The first track is everyday GenAI that supports the work around the work. Drafting and editing documents. Summarizing papers or guidelines. Turning messy notes into something coherent. For many people, that is where GenAI will live most of the time.
The second track is data‑intensive AI and agents that touch clinical and research data. Using GenAI with specialized models or codecs on clinical, imaging, or research datasets to surface patterns or hypotheses. Exploring potential cohorts or study populations through natural language against governed data. Agents that reach into multiple systems to assemble information for studies or operations.
Both tracks matter. They just do not need the same scaffolding. Everyday GenAI is still bounded by privacy and confidentiality, but it is a different risk story than a system that queries live data or influences trial design and operations. Separating the two makes it easier to imagine what “just enough” governance looks like for each.
A cohorting example that keeps it high level
Cohort exploration is one place where this shows up clearly.
Right now, a common pattern looks like this. Someone has a question about a potential population, submits a request, and waits while an analyst builds a cohort. By the time the dataset is ready, the question may have shifted.
The version many teams are aiming for is more iterative. Describe a population in plain language through a secure interface. Let the system translate that into structured queries against a governed data mart. Get back a count and some high‑level characteristics, clearly labeled as exploratory rather than IRB‑ready or suitable for individual decisions.
At that level, it is less about replacing existing processes and more about giving researchers and clinicians a faster way to see whether an idea is worth pursuing.
Thinking in tiers instead of a single switch
When I try to make all of this practical, I keep coming back to a three‑tier picture rather than a single on or off switch. It will not fit every organization exactly, but it has been a useful mental model.
- Tier 1 is low‑risk exploration. Synthetic or de‑identified data, schemas, documentation. The point is learning what GenAI and simple agents can do, without any live clinical data in the mix.
- Tier 2 is a more controlled data environment. De‑identified or limited datasets under existing governance, with logging, time‑bounded access, and clear expectations about re‑identification. This is where those cohorting ideas and exploratory AI on research data feel more comfortable.
- Tier 3 is anything close to production clinical use.

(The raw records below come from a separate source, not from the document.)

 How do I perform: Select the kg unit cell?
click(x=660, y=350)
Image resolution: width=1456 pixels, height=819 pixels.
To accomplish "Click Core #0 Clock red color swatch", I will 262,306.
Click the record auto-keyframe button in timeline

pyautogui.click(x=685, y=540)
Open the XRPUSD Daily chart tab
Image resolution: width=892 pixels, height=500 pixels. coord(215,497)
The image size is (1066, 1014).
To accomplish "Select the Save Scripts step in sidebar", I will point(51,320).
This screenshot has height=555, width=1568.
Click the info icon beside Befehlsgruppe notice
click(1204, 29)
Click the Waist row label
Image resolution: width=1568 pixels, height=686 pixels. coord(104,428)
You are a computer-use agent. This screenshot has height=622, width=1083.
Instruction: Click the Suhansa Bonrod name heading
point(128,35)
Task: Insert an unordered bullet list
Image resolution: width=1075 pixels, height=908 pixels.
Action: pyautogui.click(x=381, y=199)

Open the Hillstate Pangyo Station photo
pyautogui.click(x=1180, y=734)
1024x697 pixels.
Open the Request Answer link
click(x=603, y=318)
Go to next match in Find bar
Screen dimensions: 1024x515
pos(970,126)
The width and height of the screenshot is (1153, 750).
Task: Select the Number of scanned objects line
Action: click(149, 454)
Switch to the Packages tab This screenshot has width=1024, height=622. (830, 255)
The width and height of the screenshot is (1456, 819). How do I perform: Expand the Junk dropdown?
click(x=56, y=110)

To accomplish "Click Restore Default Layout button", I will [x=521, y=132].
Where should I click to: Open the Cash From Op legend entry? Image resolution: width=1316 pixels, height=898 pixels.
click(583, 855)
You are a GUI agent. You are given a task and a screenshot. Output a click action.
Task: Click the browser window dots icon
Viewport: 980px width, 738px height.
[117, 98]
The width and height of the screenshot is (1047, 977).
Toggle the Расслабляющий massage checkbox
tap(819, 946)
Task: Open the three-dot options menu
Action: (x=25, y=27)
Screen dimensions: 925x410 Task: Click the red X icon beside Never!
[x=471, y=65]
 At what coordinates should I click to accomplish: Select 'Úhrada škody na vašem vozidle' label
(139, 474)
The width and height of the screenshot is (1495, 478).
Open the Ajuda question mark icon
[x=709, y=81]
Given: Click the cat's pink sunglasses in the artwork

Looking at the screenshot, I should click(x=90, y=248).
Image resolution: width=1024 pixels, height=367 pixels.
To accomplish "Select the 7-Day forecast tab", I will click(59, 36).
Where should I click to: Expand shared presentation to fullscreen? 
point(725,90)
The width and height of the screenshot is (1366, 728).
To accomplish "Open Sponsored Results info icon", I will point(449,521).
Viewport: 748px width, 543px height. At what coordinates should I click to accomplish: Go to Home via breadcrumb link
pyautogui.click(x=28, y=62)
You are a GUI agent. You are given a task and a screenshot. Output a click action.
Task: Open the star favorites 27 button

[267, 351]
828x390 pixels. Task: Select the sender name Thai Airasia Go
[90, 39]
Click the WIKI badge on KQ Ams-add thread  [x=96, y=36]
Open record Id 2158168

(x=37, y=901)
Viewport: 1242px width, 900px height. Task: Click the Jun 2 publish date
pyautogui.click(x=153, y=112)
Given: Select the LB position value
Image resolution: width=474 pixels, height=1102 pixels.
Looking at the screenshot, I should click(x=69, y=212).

Systems that touch near‑real‑time EHR, registries, or operational data in ways that might change care, access, or trial pathways. Here it becomes hard to avoid the language of validation, monitoring, humans firmly in the loop, and clear ownership when something goes wrong.
Underneath that, I picture a small, cross‑functional group asking the same questions whenever something new appears. What can this system reach. How much can it do on its own. Who is on the hook for the outcomes. That feels less like building a big governance machine, and more like making sure someone is consistently looking at the right things.
For me, that is where Tuesday’s lunch landed. The conversation itself stays in the room, as it should. What it surfaced, though, is a broader question that applies in a lot of places. Given that people are already using GenAI and agents, how visible do you want that to be, and what is the lightest structure that still keeps patients, research, and trust where they need to be?
In your world, what would a version of that lightest structure look like over the next year, and where are you starting to notice ghost AI at the edges of your research and clinical workflows?